*Activity:*
Each line below should be repeated exactly, but no picture should be carried over.

*Data records:*

= = = = =

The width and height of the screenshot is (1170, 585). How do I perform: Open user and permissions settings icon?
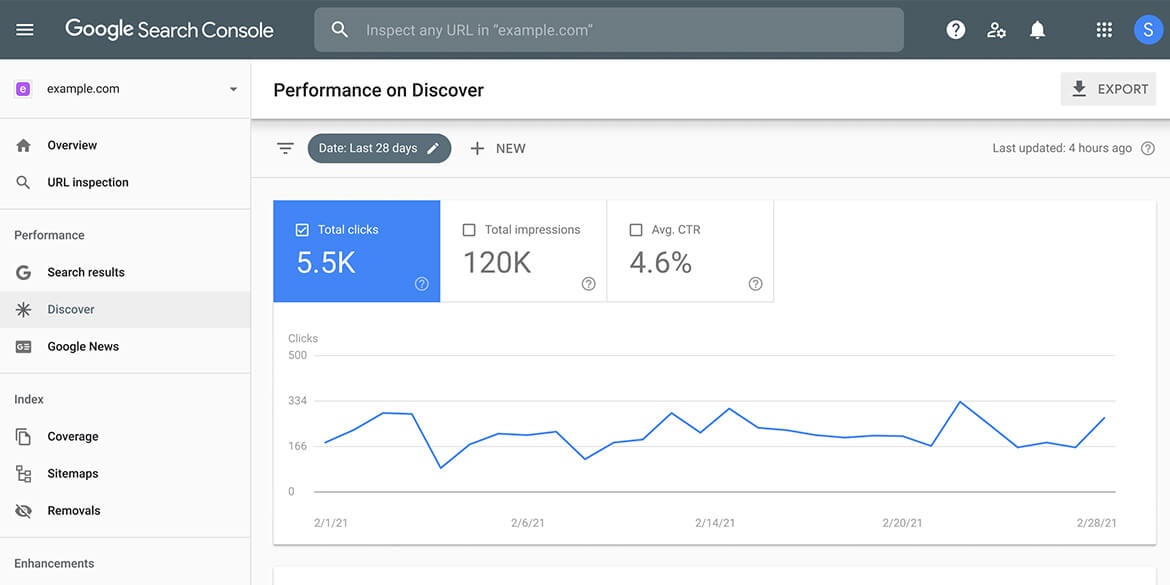(996, 30)
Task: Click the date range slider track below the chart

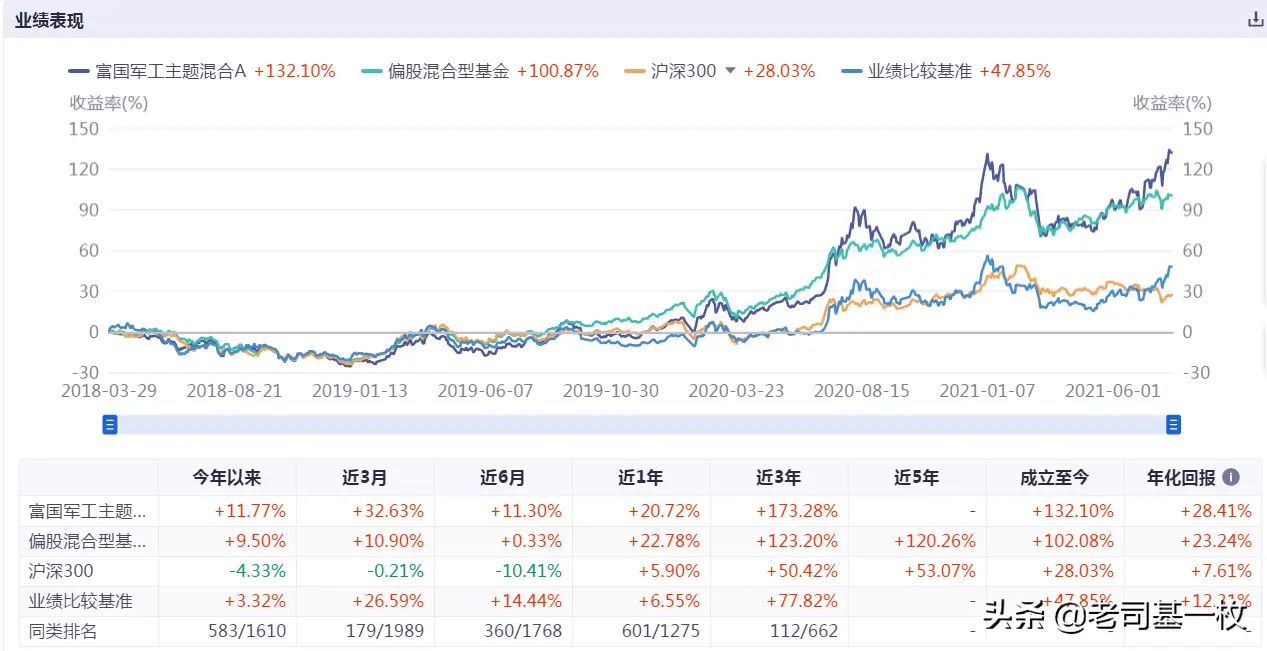Action: click(x=640, y=424)
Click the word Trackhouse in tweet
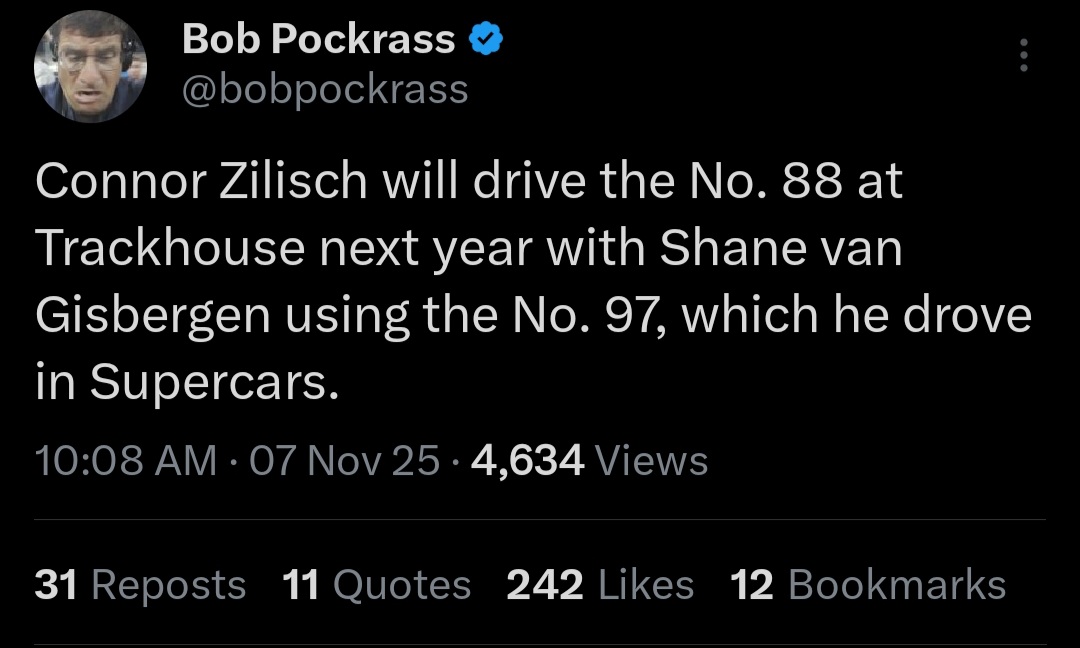The height and width of the screenshot is (648, 1080). pos(170,250)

= = = = =

*Answer section:*
The width and height of the screenshot is (1170, 585). How do I perform: Open user and permissions settings icon?
(996, 30)
Task: Click the date range slider track below the chart

Action: click(x=640, y=424)
Click the word Trackhouse in tweet
The height and width of the screenshot is (648, 1080). pos(170,250)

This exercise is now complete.